** Text **
* begin *

Re: [Corpora-List] fisher's exact test

From: Stefan Evert (evert@IMS.Uni-Stuttgart.DE)
Date: Fri Nov 12 2004 - 12:22:33 MET

  • Next message: Diana Maynard: "Re: [Corpora-List] TERM EXTRACTION TOOLS"

    Hi Leonoor, hi Ted,

    one thing you have to be aware of is that you must use the rightFisher
    measure in NSP to obtain p-values for Fisher's exact test (the
    leftFisher values aren't directly meaningful in the context of
    statistical hypothesis tests).

    Fisher's test is know to be problematic for larger samples, especially
    with skewed distributions, and it is traditionally only applied to
    tables with very small numbers (as in Ted's example). That said, the
    NSP implementation (of rightFisher) uses a "naive" multiplicative
    algorithm, which should give the most accurate results you can
    normally hope to get. This leaves to possible problems:

    a) The naive implementation can be excruiatingly slow for large
    marginal frequencies (I typically have tables where n = 10^6 and np1
    and n1p can be greater than 1000), especially since it's written in
    pure Perl.

    b) In such extreme cases, you might even get an underflow error, when
    the computed p-values are below 10^{-260} or so (I've observed values
    as small as 10^{-10000} for cooccurrence data!).

    You might want to consider using the log-likelihood measure (ll)
    instead, which gives a very good approximation to the exact p-values
    of Fisher's test, is easy to compute, and is numerically stable.

    If you really want to use Fisher's test on large samples, there's an
    implementation in my UCS toolkit (sorry for the shameless plug :o),
    which uses statistical functions from R (www.r-project.org) and a Perl
    wrapper to get accurate values even in extreme cases (at least I hope
    it does, I haven't really smoke-tested it yet). It makes the same
    assumption as NSP, though, that n11 < n22 (or rather, it even assumes
    that n11 is small compared to n). If you're interested, you can
    download the UCS toolkit from

    http://www.collocations.de/software.html

    The installation isn't quite as simple as with NSP (since UCS has
    additional requirements), but it is known to run on Linux, Mac OS X,
    and experimentally in a Cygwin environment on Windows. The good news
    is that you can easily import NSP data sets for bigram data. :o)

* end *

** Records shown **
* begin *

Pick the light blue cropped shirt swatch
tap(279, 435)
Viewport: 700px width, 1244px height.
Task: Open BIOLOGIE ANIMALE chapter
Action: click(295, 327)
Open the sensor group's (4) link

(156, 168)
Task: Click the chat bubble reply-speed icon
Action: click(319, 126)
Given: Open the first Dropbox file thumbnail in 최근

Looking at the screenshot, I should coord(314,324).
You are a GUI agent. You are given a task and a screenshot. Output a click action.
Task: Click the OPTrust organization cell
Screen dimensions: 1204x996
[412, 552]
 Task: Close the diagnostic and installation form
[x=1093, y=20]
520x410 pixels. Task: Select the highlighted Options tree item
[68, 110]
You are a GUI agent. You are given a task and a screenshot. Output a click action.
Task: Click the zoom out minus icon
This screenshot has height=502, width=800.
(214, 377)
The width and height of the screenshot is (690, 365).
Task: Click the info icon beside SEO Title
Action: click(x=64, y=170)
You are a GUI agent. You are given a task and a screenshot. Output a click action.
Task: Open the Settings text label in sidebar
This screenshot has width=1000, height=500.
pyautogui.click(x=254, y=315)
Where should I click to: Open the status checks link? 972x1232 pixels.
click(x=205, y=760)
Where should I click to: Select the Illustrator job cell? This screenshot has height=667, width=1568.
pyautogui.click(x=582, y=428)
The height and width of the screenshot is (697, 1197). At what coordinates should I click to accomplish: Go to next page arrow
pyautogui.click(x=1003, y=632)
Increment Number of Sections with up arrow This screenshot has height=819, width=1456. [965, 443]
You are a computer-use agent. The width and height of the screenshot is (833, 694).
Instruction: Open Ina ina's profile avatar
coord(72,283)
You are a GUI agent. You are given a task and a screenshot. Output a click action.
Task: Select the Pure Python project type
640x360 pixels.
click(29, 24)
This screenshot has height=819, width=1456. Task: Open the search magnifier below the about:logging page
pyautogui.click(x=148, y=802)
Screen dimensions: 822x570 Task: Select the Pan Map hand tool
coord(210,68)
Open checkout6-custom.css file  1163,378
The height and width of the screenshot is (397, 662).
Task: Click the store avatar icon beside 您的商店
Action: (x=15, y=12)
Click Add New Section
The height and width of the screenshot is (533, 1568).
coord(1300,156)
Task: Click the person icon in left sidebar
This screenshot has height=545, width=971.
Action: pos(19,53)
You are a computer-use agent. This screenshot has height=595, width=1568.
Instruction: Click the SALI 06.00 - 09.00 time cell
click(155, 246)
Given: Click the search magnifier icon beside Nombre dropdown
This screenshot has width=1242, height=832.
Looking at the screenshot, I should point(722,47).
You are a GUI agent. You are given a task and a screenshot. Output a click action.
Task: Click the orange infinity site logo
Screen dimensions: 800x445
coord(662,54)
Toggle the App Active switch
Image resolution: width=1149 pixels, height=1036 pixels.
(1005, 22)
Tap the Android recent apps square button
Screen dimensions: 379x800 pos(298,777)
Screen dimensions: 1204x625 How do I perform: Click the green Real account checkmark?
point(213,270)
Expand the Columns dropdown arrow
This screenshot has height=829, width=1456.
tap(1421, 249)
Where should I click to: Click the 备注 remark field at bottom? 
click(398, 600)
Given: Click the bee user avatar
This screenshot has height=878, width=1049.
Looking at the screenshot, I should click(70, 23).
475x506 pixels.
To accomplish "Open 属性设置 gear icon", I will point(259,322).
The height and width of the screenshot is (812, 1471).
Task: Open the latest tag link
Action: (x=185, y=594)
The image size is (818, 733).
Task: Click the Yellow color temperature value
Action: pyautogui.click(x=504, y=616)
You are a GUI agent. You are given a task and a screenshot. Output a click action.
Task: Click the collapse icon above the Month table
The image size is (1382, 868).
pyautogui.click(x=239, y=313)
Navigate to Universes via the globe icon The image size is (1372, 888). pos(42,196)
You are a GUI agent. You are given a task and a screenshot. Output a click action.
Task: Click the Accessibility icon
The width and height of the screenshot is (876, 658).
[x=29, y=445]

* end *

** Problems **
**A)** Print the passage from "a) The naive" to "for cooccurrence data!)." in the mailing-list post on Fisher's exact test, word for word.
**B)** Carry on the mailing-list post on Fisher's exact test, starting right after its final sentence.

** Replies **
**A)**
a) The naive implementation can be excruiatingly slow for large
    marginal frequencies (I typically have tables where n = 10^6 and np1
    and n1p can be greater than 1000), especially since it's written in
    pure Perl.

    b) In such extreme cases, you might even get an underflow error, when
    the computed p-values are below 10^{-260} or so (I've observed values
    as small as 10^{-10000} for cooccurrence data!).

**B)**
    Best wishes,
    Stefan

    > Will you send me the input you are giving to Fisher's Left test? I think
    > that's the easiest way to figure things out!
    >
    > Cordially,
    > Ted (of NSP :)
    >
    > On Thu, 11 Nov 2004, Beek L.J.van der wrote:
    >
    > >
    > > Does anyone know a good Perl implementation of Fisher's Exact Test for
    > > very skewed distributions (with frequencies ranging from 0 to 1000+)?
    > >
    > > I've tried the NSP-package (version 0.71), but it doesn't always give the
    > > correct results. Has anyone noticed (or even better: fixed) this before?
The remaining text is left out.